# Action item
Among the entries below, how many lines have the string "Enable" in them? Only the number should be given.

[Items from a data source]
━━━━━━━━━━
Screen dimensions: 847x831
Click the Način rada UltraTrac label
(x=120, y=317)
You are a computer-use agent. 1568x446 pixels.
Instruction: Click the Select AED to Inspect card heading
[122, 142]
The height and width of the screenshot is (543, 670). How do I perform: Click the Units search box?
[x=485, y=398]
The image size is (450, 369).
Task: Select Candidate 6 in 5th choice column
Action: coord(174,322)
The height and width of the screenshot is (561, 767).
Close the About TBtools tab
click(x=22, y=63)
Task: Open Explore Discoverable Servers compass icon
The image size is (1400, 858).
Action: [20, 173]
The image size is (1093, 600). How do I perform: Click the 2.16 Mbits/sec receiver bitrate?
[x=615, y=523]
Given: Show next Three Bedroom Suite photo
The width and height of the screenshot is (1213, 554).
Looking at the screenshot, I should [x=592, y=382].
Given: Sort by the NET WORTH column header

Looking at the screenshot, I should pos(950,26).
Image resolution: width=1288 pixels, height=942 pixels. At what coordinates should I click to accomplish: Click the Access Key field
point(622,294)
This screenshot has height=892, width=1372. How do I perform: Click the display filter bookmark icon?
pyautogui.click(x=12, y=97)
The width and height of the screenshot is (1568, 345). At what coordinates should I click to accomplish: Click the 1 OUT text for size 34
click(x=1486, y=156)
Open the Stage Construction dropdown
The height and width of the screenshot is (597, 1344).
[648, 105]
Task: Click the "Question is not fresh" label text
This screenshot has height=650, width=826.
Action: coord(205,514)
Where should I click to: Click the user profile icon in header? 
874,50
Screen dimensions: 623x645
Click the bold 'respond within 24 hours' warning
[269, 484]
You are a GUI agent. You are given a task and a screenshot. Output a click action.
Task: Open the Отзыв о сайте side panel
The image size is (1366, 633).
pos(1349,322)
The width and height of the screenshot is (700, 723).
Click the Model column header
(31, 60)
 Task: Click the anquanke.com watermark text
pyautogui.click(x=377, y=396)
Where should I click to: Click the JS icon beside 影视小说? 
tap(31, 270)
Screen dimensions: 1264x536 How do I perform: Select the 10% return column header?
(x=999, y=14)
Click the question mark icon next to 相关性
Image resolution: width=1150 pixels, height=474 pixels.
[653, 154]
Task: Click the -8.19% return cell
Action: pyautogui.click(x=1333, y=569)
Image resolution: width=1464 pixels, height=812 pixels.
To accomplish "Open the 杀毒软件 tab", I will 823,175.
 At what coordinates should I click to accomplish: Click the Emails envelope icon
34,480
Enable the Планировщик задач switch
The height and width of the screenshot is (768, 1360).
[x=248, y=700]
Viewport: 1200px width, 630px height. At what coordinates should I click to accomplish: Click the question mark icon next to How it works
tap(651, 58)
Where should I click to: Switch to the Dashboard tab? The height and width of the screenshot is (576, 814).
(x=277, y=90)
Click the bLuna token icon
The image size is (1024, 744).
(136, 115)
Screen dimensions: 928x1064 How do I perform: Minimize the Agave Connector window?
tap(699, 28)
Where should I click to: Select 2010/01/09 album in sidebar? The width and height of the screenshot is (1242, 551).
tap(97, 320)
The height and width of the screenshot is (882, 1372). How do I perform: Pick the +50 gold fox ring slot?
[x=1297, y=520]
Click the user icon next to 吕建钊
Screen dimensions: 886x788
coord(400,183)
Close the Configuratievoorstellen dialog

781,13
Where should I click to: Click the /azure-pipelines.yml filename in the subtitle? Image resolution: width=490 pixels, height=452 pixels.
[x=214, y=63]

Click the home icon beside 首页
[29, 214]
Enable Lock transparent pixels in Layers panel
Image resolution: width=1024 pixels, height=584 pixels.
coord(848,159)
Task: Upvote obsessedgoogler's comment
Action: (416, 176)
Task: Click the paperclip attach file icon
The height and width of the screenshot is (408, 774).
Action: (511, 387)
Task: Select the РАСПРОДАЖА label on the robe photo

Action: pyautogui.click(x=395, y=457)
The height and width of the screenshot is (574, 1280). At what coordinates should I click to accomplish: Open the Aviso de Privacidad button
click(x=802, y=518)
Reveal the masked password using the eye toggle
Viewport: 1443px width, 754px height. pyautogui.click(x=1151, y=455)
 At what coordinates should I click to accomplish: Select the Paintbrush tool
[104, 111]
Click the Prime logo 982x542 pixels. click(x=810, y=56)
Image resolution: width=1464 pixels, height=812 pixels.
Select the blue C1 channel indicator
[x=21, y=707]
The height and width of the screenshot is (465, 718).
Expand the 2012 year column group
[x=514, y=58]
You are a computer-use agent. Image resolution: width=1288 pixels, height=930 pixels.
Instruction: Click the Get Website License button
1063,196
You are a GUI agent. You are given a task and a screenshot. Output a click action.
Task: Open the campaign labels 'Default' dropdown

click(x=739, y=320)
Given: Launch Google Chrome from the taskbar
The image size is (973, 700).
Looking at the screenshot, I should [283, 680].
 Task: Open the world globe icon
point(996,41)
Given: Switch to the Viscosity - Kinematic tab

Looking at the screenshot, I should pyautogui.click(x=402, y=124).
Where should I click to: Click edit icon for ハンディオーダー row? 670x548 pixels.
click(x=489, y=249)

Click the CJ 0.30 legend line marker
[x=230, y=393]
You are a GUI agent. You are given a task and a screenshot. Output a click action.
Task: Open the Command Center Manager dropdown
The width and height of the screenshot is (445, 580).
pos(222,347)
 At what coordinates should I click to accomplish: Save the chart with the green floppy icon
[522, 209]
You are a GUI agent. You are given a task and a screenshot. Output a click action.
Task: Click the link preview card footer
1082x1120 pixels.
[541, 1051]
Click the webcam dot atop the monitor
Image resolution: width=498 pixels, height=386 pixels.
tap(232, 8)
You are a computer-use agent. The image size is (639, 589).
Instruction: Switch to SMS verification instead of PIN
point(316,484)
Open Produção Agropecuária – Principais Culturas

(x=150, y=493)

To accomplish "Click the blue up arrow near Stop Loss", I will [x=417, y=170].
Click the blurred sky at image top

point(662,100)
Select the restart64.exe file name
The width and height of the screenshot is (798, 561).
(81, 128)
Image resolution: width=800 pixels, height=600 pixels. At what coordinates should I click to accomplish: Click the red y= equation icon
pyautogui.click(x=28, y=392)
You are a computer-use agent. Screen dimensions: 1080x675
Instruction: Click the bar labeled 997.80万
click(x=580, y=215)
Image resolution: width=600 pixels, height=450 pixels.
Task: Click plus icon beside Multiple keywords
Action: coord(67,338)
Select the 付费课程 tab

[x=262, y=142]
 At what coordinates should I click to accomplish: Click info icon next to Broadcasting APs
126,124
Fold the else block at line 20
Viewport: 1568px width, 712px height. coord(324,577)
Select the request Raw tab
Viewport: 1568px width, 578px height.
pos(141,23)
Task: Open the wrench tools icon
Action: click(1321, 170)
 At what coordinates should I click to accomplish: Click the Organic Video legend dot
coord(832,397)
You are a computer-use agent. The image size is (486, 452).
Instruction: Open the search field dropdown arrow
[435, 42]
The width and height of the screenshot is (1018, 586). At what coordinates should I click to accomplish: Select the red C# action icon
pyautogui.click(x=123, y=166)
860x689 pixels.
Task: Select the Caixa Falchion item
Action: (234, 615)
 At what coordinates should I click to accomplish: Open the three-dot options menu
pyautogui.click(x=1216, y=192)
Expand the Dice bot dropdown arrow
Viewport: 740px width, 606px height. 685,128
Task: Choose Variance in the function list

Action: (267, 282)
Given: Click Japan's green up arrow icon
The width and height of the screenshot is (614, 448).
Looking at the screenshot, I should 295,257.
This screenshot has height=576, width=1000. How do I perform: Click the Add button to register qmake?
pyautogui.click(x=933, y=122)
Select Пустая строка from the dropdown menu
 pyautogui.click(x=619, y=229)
━━━━━━━━━━
# Completed exercise
2